An architect of the CarbonSmart program, Ben Keogh, managing director of Australian Carbon Traders, said Landcare is a victim of Canberra’s policy vacuum on forestry offsets.

“CarbonSmart was set up with the best of intentions, a lot of thought and effort went into it to establish it as a long term project, and it was definitely established for the landholders’ benefit,” he said.

“Some of the people on that team worked through some extraordinarily difficult times and put in some extraordinary hours, and to see it all vapourise within a political vacuum is a disgrace.”

Policy uncertainty is wreaking havoc on businesses established in the belief that some form of emissions trading policy would now be in place.

“If we had a start date, or even a definite ‘no’, we’d know what to do,” Mr Keogh said.
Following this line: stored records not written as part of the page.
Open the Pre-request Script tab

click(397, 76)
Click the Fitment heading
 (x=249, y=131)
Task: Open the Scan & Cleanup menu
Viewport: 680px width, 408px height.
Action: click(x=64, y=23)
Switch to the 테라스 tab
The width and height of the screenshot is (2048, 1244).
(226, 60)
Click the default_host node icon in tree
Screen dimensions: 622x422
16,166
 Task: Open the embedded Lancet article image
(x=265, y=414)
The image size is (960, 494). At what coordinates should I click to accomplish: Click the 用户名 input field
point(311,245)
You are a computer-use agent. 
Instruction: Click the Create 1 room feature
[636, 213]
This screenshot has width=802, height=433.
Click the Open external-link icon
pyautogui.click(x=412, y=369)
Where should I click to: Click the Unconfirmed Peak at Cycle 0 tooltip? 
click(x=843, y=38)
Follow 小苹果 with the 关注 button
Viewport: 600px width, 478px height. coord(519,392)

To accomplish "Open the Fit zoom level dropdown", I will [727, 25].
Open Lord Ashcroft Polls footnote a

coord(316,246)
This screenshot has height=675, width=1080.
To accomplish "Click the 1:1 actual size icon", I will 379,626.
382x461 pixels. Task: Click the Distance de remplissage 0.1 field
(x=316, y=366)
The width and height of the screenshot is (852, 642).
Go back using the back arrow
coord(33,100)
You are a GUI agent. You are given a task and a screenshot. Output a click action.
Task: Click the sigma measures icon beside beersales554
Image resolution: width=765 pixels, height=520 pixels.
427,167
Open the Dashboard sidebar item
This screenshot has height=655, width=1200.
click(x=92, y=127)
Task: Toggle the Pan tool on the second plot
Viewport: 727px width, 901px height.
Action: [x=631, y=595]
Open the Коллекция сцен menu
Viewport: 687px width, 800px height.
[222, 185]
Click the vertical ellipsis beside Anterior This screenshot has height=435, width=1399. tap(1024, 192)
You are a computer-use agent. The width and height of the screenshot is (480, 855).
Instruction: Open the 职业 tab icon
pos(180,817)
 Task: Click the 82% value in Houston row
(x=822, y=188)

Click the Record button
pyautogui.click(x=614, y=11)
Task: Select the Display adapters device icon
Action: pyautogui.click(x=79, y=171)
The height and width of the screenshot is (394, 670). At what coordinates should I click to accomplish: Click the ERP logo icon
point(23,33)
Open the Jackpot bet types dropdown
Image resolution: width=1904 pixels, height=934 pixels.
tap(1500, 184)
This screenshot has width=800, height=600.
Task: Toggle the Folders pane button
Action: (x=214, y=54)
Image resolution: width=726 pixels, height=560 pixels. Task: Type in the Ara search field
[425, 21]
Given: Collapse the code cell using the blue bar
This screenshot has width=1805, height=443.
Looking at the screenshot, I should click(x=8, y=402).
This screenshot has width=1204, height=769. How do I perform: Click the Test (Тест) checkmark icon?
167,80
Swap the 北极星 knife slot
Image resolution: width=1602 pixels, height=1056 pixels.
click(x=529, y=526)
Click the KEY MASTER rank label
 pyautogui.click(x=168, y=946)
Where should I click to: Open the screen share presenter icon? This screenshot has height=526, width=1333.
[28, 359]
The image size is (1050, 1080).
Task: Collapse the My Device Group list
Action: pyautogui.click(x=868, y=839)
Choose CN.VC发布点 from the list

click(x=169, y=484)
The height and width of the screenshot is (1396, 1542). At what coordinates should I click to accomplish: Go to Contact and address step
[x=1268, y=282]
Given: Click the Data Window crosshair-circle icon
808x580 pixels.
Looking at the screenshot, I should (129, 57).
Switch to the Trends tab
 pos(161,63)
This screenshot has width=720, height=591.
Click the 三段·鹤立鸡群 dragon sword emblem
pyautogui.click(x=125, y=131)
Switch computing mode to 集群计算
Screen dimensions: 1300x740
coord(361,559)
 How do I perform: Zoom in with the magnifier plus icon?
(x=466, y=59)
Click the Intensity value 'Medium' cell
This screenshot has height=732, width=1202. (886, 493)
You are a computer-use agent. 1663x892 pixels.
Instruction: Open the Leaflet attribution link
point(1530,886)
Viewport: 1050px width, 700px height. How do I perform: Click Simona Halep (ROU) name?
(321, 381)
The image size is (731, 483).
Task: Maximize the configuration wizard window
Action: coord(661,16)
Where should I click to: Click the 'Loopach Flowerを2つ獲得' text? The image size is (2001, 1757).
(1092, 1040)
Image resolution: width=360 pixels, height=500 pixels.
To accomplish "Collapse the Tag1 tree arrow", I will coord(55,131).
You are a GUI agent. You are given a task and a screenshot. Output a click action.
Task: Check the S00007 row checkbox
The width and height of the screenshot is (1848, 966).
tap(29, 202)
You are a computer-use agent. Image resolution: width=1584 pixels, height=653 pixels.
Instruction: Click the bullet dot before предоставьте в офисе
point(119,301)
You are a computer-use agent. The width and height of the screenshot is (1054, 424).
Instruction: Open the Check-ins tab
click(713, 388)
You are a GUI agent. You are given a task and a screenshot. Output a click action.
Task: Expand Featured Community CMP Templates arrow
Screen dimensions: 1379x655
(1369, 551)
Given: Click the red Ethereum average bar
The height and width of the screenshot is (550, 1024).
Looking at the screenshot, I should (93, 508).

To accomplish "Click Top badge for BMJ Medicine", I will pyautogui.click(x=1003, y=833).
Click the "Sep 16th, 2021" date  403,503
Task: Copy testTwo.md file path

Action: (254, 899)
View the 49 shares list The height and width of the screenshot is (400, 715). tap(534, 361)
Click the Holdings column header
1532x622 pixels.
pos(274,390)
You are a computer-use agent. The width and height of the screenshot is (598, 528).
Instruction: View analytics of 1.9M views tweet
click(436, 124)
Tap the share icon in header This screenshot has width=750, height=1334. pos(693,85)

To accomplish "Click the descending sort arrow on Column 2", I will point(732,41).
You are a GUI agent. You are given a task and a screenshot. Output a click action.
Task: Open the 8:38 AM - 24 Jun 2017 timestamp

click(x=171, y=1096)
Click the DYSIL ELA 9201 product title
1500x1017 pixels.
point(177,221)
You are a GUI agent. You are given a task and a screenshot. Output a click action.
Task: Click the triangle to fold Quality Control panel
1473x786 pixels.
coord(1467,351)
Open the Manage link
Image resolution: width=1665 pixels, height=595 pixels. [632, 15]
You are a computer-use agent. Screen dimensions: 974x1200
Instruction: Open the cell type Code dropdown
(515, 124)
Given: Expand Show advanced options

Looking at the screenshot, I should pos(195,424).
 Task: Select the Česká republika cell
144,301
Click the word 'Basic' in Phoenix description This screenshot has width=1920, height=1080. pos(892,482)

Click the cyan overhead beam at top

“But for forestry offsets, we’ve been told it’s a ‘no’ under the voluntary scheme and ‘maybe’ under the mandatory scheme. What are we supposed to do with that?”

A former forester, Mr Keogh is doubly perplexed that the government has on the one hand delivered so much rhetoric on the need to address climate change, while on the other it has “hung out to dry” those who want to tackle the issue through trees - a proven, quantifiable technology.

“We’ve watched people with investment money just walk away. It beggars belief.”

Administrators have also been called into 10-year old carbon management company Carbon Planet, AdelaideNow reports.

Carbon Planet apparently has $5 million in debts, and has asked administrator KordaMentha Adelaide to help revive the business.

According to AdelaideNow, chief executive Dr Ross Williams and executive director Jim Johnson have blamed the Federal Government's decision to abandon the Carbon Pollution Reduction Scheme until 2013 and the global financial crisis for its trading trouble.